:: Work task ::
Please report how many lines in the data underneath hold the word "computer", with no other text.

:: Supplied material ::
▬▬▬

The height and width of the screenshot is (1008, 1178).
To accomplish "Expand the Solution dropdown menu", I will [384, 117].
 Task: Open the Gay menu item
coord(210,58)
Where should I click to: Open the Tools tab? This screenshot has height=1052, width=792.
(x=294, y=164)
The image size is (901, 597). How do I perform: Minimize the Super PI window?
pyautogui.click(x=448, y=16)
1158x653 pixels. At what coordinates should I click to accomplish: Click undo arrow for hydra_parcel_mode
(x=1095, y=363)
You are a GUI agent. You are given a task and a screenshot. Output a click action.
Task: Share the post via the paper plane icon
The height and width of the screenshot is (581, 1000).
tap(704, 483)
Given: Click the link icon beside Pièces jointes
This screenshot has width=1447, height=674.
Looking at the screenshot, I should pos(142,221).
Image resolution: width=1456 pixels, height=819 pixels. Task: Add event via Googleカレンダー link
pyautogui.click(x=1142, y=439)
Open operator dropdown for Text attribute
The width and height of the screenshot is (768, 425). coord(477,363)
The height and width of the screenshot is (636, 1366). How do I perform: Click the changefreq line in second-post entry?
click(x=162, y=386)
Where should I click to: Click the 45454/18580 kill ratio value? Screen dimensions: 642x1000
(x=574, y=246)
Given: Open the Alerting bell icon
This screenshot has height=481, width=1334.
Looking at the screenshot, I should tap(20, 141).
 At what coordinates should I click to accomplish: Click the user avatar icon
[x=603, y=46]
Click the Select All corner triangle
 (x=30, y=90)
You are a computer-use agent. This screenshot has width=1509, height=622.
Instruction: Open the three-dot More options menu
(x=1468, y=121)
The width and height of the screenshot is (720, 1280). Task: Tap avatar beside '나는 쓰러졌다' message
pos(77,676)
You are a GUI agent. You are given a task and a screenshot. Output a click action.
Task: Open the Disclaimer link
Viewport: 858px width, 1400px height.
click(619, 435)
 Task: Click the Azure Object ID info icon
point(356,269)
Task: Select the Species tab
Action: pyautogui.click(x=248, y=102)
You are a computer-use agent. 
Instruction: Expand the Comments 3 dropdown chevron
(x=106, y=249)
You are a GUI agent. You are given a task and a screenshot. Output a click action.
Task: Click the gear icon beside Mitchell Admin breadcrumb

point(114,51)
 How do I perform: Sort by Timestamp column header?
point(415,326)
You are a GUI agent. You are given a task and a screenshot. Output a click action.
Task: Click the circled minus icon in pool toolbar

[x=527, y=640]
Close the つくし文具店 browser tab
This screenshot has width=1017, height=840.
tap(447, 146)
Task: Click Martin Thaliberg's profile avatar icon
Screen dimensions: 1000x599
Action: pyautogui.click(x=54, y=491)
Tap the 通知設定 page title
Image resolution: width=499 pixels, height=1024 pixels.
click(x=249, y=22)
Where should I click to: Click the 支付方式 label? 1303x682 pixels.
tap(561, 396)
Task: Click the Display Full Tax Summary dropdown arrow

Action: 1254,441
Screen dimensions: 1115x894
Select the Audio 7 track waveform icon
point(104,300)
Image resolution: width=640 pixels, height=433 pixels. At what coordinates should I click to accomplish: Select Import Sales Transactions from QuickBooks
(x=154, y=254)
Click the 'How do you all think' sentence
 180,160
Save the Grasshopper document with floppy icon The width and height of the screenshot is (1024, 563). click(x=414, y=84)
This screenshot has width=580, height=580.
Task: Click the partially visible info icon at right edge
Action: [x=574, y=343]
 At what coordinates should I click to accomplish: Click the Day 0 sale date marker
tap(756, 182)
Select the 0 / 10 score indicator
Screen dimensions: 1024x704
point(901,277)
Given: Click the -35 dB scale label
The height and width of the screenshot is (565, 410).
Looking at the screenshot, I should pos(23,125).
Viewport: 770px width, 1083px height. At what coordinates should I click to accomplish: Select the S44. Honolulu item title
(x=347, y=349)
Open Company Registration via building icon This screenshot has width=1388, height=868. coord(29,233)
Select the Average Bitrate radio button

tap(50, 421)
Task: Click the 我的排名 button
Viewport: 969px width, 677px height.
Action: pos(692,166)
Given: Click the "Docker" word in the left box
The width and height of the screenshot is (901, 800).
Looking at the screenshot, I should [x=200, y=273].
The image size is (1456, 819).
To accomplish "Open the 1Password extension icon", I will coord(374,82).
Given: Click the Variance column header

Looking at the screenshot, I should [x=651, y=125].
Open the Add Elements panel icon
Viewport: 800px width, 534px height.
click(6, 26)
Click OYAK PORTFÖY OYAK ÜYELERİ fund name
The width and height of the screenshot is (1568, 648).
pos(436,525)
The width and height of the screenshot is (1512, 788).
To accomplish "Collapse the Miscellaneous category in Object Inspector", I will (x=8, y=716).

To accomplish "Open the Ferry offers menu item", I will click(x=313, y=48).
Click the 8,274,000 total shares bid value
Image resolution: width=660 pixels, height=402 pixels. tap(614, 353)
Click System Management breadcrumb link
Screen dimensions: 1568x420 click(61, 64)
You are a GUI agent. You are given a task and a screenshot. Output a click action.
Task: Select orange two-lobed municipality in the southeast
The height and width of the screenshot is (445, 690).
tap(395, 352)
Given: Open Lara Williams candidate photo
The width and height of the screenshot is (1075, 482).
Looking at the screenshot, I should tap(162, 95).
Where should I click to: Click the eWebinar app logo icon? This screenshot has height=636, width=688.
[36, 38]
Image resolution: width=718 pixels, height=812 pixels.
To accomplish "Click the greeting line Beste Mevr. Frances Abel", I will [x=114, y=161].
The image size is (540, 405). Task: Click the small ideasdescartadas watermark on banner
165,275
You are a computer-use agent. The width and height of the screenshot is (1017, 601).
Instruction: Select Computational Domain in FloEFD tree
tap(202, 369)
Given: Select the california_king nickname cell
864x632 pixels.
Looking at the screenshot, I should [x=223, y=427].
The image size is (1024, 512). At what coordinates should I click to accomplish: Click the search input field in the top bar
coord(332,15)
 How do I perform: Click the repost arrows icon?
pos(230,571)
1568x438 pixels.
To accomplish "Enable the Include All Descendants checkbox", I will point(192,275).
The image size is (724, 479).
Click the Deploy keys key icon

▬▬▬

:: Answer section ::
3